-- START OF DATA RECORDS --

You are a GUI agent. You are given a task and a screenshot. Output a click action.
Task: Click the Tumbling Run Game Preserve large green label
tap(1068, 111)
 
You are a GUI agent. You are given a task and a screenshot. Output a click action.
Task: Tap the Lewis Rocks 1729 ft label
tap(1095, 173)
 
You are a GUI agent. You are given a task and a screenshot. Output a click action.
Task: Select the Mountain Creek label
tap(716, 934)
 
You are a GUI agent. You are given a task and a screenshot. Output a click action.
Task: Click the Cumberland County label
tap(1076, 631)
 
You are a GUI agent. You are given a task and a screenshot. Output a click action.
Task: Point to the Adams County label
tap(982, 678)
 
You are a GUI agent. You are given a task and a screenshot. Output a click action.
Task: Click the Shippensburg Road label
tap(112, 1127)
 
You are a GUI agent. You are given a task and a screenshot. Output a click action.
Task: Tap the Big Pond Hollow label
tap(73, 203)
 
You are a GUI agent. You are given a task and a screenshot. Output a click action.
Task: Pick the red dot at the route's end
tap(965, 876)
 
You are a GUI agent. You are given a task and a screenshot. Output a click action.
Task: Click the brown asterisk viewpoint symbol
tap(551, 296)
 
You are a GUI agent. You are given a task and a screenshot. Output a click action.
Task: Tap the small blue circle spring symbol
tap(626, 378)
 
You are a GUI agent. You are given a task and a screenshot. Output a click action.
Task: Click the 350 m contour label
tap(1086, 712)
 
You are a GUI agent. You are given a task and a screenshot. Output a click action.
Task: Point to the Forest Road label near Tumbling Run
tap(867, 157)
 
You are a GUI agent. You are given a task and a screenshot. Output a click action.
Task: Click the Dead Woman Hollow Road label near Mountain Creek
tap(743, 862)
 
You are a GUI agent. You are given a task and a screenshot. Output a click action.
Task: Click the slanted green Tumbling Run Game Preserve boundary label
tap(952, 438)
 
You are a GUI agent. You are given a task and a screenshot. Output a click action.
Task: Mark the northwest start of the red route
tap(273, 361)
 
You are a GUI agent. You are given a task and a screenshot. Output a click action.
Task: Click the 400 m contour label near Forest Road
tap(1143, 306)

-- END OF DATA RECORDS --

**WHAT IS EXPECTED**
Pick out each line in the material above that contains the word "Mountain" and copy those lines.

**ANSWER TO THE EXERCISE**
Task: Select the Mountain Creek label
Task: Click the Dead Woman Hollow Road label near Mountain Creek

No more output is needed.